C’est le propre de cette pensée mythique que de fonctionner au travers d’oppositions binaires : « lieu de perdition » et « lieu de régénération » ; « territoire perdu de la République » et « banc d’essai des modernités » ; « lieu de domination symbolique » et « lieu d’émancipation ». Toutes ces oppositions s’entretiennent mutuellement et ont en commun de rendre impossible l’idée d’une conception unifiée avec la ville, d’un projet partagé.
Le mythe permet aussi la construction de stéréotypes croisés se soutenant mutuellement. On pense en particulier à la vision de Paris appréhendé depuis la banlieue : ville uniformément riche et puissante, appendice, voire bras armé, de l’État, ville sans politique, fonctionnant par automatismes, une ville fonctionnelle qui ne fait que jouer son rôle de capitale, de citadelle des pouvoirs politiques, financiers, intellectuels. Mais il faut naturellement compter avec le corollaire parisien de cette vision, souvent un sentiment plus ou moins distinct d’inexistence de la banlieue, comme un territoire superflu, servant, vaguement utile pour les « fonctions supports », le back office de la Ville lumière. La version actuelle de cette approche est nourrie de condescendance. C’est la banlieue qu’il faut aider, qui a droit à réparation, qui a droit elle aussi au beau, en tant que ce beau est parisien (création culturelle, forme urbaine, type d’activités économiques…). On ne peut qu’être frappé d’ailleurs de l’absence d’organisation des grandes formations politiques nationales à l’échelle de l’agglomération pendant des décennies et aujourd’hui encore. L’identité parisienne ou banlieusarde est toujours plus forte que l’appartenance de parti. Cette approche est politiquement et même idéologiquement, pourrait-on dire, indéfendable, et pourtant c’est elle qui a prévalu et qui prévaut encore largement en Île-de-France.
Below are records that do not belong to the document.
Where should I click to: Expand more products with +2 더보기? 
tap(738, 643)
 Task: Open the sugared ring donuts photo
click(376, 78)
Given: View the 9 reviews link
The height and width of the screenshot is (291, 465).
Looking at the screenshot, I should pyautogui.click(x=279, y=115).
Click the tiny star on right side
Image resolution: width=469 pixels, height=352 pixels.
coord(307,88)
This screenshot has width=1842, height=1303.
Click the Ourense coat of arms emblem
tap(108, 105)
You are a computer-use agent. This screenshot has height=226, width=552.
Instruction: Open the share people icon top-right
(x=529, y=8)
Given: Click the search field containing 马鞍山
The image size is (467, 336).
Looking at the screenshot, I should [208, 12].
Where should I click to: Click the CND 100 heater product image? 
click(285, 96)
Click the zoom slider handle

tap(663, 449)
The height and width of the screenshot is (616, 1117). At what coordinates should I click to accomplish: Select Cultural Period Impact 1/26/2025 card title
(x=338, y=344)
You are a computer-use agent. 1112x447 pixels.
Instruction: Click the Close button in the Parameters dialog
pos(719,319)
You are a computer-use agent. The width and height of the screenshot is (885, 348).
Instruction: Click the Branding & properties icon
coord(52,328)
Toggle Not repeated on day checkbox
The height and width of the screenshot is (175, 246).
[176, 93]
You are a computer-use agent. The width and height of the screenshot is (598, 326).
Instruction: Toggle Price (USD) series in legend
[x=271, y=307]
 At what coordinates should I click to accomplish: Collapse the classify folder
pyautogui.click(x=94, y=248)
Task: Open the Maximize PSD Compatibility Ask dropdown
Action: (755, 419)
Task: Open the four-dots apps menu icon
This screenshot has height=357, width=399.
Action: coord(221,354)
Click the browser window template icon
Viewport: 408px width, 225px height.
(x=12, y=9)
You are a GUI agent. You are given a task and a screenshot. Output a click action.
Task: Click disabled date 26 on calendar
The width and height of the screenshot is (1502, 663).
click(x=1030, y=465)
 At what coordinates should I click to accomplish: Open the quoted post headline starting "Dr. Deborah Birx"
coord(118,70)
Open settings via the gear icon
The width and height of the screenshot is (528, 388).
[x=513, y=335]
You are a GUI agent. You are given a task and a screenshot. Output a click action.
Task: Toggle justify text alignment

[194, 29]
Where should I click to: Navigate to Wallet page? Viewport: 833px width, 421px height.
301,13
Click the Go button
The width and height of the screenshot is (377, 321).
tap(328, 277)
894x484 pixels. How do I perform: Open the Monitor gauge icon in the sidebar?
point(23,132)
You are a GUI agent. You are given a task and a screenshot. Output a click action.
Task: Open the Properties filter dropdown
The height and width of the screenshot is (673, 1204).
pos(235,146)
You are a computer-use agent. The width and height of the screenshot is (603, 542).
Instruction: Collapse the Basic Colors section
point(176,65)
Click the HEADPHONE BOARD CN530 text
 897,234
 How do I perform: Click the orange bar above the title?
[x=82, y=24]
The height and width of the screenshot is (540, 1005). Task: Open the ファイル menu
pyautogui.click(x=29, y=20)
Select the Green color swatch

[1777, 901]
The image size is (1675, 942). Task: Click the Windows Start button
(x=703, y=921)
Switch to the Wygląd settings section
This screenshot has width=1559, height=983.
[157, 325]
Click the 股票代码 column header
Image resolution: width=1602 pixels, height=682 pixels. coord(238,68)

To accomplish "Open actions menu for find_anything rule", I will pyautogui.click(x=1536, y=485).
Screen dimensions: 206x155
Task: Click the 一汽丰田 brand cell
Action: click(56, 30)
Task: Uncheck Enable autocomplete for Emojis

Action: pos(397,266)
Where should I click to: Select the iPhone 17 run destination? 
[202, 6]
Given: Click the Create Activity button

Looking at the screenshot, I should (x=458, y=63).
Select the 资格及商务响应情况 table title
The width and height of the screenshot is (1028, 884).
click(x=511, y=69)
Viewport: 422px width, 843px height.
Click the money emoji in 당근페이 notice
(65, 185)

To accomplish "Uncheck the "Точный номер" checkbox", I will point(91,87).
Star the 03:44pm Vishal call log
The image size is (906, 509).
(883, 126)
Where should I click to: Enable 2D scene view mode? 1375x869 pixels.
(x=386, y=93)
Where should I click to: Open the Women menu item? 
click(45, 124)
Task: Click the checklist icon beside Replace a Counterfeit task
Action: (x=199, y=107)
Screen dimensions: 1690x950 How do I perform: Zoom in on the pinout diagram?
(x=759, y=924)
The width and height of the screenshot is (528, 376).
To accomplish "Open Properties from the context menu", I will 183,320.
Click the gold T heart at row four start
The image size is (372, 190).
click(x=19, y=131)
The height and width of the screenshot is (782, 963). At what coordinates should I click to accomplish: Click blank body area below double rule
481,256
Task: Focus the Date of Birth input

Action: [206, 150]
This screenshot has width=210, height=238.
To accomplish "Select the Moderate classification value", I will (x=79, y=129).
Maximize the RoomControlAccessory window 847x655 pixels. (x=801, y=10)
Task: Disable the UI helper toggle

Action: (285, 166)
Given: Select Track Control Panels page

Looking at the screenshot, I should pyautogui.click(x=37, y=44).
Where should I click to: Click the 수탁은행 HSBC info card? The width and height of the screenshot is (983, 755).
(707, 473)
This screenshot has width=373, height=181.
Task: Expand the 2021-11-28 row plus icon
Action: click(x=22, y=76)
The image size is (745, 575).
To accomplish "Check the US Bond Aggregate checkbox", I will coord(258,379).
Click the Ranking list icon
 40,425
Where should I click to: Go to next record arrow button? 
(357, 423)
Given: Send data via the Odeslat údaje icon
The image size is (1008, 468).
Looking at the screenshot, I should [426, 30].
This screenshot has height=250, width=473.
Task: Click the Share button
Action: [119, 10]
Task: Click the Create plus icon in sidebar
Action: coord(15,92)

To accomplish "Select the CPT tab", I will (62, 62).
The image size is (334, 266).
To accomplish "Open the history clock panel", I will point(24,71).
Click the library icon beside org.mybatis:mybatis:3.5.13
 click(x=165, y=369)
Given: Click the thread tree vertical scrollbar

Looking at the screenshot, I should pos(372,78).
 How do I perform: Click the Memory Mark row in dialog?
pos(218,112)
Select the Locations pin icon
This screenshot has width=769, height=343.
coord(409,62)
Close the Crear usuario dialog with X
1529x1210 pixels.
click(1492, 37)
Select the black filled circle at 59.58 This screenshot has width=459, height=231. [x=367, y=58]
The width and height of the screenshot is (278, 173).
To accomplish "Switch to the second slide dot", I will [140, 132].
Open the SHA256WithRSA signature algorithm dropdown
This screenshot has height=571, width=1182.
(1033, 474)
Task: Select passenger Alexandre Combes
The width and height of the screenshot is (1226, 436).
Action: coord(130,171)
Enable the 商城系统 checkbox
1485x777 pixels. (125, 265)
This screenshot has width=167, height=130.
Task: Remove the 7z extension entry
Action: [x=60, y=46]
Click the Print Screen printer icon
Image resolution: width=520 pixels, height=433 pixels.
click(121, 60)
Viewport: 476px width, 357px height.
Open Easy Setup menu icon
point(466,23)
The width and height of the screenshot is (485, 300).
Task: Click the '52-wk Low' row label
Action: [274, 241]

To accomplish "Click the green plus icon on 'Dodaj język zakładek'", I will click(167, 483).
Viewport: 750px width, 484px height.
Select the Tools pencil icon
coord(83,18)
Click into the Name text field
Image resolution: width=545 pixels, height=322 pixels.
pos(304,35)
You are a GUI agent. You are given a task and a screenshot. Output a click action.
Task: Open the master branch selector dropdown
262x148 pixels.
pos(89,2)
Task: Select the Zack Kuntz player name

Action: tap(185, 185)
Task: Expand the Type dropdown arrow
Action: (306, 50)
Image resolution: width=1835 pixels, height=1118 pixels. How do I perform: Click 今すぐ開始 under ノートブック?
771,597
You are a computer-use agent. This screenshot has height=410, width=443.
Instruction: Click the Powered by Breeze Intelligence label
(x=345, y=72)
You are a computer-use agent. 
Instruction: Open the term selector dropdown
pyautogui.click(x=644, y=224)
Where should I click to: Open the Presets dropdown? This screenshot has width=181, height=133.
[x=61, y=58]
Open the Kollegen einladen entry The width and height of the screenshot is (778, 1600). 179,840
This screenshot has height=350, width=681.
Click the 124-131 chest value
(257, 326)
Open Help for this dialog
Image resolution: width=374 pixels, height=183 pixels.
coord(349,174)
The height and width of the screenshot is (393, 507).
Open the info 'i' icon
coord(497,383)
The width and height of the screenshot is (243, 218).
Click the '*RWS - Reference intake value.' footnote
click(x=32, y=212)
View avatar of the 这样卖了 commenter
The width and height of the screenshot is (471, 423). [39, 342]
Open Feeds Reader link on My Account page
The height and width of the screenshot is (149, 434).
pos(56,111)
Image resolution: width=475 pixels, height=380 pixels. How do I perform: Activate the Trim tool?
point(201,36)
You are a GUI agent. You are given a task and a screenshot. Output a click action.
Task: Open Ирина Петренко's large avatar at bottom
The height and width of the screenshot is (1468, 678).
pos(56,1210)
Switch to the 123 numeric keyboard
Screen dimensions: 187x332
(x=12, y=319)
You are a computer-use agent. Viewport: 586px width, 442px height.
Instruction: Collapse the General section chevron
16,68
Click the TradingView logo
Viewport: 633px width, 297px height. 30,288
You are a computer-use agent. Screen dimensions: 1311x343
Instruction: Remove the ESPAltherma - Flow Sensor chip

La puissance de la mythologie banlieusarde tient de plus à sa capacité à fonctionner comme un tout cohérent et à s’incorporer dans d’autres images du monde. Au-delà d’une certaine limite commencerait un univers fondamentalement à part. Chaque couche du mythe contemporain agrège plusieurs couches successives ; l’idée de banlieue en vient à devenir une sorte de « fait social total », au sens de Mauss, où les catégories de l’économique, du politique, de l’éthique, de l’esthétique, ne sont pas encore dissociées, au même titre que dans les mythes grecs6. La puissance de ce mythe tient ainsi à sa capacité de parler avec un même mot de toute une série de clivages ; à décrire d’un même élan l’organisation urbaine, l’organisation sociale et les rapports entre État et pouvoirs locaux.
Très rapidement, le mythe de la banlieue est venu se prolonger dans le mythe de l’État. Il met en scène des élus de banlieue, « toujours infériorisés, toujours en voie d’émancipation, et toujours sous l’emprise d’un État jacobin discrétionnaire ». La banlieue se caractérise par son altérité, comme une « contre-ville7 ».
Les métamorphoses du mythe
La persistance du discours unifiant sur la banlieue est rendue possible par les métamorphoses du mythe. Il est régulièrement investi puis réinvesti autour de ces noyaux de base. Entre l’espace des confins, associé à la zone et à ses apaches, la banlieue rouge où s’élabore un contre-monde prérévolutionnaire, et les cités d’aujourd’hui, lieu de la désespérance sociale et des bandes de jeunes, un fil est tendu. C’est l’idée qu’il existe un lieu au pittoresque violent, refuge de la délinquance, où se concentrent les mystères et les peurs, et où s’inventerait la France de demain, qu’on la souhaite ou non, qu’on la comprenne ou non.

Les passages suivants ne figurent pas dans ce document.